I have have several forked processes simultateously accessing the data
area with the following function, and it all goes horribly wrong.
def extract(dest,name,mode)
User.asroot {
start=0
fn = path(dest,name)
File.open(fn,File::CREAT|File::WRONLY,mode) { |file|
DATA.rewind
DATA.each { |line|
if start==0
start=1 if line =~ %r{^=begin #{name} -}
else
break if line =~ %r{^=end -}
yield line if block_given?
file.puts line
end
}
}
}
end
Each process gets partial or corrupt data. Now it obviously has
something to do with the DATA object being shared between processes
somehow (there is presumably a file handle in there somewhere), but how
can I fix it?
Andrew Walrond
Yes I know, so the first thing I tried was
def extract(dest,name,mode)
data = DATA.dup
User.asroot {
start=0
fn = path(dest,name)
File.open(fn,File::CREAT|File::WRONLY,mode) { |file|
data.rewind
data.each { |line|
if start==0
start=1 if line =~ %r{^=begin #{name} -*}
else
break if line =~ %r{^=end -*}
yield line if block_given?
file.puts line
end
}
}
}
end
Which didn’t work.
Futher investigation proved to be confusing. Can anyone explain whats
going on?
(I’ve appended the output from each line to make it easier)
#!/bin/ruby -w
#Hello cat
#Hello dog
#hello canary
puts DATA.gets #-> one Ok, as expected.
puts DATA.gets #-> two Ok, as expected.
a=DATA.dup
puts a.gets #-> nil Huh? I was expecting ‘three’
a.rewind # Try rewinding…
puts a.gets #-> #!/bin/ruby -w Ok, I can live with that
b=DATA.dup
puts b.gets #-> nil Hmmm. Ok, same as before
b.rewind # Rewind…
puts b.gets #-> #!/bin/ruby -w As expected
Mix it up a bit…
puts a.gets #-> #Hello cat Ok
puts a.gets #-> #Hello dog Yep
puts b.gets #-> #Hello cat Ok
puts a.gets #-> #Hello canary Great!
Ok, lets simplify it a bit
c=DATA.dup
c.rewind
d=DATA.dup
d.rewind
puts c.gets #-> #!/bin/ruby -w As expected
puts d.gets #-> nil What the hell is going on here?

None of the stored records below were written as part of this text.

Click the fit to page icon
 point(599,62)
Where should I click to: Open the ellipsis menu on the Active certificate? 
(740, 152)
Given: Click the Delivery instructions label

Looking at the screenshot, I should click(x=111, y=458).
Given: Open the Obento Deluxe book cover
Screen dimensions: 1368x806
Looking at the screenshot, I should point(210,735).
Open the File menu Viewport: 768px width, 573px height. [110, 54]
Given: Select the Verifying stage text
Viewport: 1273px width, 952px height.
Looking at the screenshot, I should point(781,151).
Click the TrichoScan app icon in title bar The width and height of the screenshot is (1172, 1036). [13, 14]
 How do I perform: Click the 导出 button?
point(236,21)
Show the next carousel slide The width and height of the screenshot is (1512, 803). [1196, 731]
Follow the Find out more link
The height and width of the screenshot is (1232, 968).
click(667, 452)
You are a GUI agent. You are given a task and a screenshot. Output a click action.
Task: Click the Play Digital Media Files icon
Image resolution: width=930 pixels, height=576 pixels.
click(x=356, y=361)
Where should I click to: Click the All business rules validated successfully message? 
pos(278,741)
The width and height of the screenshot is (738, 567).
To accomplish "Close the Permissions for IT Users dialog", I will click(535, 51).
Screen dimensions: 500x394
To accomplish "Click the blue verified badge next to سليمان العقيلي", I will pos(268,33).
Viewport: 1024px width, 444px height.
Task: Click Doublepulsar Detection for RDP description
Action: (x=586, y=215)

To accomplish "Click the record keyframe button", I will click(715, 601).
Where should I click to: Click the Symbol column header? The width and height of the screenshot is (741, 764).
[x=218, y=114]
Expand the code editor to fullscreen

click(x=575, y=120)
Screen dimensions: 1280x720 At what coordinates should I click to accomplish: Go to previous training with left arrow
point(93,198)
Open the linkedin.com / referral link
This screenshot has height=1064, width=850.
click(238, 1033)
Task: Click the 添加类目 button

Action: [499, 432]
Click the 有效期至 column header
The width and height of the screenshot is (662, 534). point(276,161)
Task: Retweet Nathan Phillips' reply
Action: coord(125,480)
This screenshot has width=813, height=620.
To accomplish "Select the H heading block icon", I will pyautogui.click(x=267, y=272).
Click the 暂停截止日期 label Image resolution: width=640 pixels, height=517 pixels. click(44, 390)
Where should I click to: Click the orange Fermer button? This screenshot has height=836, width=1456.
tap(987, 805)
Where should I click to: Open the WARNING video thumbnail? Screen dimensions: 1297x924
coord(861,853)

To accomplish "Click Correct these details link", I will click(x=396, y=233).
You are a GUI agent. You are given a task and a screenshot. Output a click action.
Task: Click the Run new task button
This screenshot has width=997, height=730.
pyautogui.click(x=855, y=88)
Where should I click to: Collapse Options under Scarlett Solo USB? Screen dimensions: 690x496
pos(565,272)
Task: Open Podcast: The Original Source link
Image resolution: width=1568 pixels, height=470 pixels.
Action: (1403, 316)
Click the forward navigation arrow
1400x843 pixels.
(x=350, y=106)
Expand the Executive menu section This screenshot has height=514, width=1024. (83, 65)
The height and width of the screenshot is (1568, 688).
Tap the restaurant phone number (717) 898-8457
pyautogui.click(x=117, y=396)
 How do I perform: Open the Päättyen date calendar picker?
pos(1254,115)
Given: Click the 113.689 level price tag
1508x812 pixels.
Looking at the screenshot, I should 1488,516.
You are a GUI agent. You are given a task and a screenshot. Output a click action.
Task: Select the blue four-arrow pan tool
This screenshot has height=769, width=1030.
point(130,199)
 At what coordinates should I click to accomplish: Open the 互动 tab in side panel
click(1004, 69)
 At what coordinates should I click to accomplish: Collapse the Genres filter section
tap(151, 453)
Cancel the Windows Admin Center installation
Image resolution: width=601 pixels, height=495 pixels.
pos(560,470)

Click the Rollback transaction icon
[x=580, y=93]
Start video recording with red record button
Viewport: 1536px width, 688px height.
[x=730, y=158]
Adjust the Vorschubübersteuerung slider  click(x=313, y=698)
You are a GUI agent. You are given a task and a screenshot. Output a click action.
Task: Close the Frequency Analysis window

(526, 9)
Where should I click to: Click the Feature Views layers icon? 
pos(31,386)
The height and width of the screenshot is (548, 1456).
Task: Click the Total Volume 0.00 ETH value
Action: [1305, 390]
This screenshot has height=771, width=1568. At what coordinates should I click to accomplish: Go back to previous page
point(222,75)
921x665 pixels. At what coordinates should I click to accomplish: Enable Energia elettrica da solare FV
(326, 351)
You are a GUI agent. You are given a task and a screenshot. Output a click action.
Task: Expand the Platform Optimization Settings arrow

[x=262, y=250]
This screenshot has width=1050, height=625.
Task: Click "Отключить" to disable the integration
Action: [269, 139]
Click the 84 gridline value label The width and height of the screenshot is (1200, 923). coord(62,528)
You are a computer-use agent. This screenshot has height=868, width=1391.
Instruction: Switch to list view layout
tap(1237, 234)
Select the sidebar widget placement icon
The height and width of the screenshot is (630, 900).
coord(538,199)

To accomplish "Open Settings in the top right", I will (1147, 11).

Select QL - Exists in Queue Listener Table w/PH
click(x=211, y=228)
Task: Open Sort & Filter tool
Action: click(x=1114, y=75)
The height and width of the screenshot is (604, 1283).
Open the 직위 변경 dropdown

Try again, reordering stuff a bit…
c=DATA.dup
d=DATA.dup
c.rewind
puts c.gets #-> #!/bin/ruby -w As expected
d.rewind
puts d.gets #-> #!/bin/ruby -w It works! But why???
END
one
two
three
···
nobu.nokada@softhome.net wrote:
Shared file descriptors share the position even between
processes. You can duplicate DATA.
Hi,
Futher investigation proved to be confusing. Can anyone explain whats
going on?
(I’ve appended the output from each line to make it easier)
It looks position mismatch between stdio and IO descriptor.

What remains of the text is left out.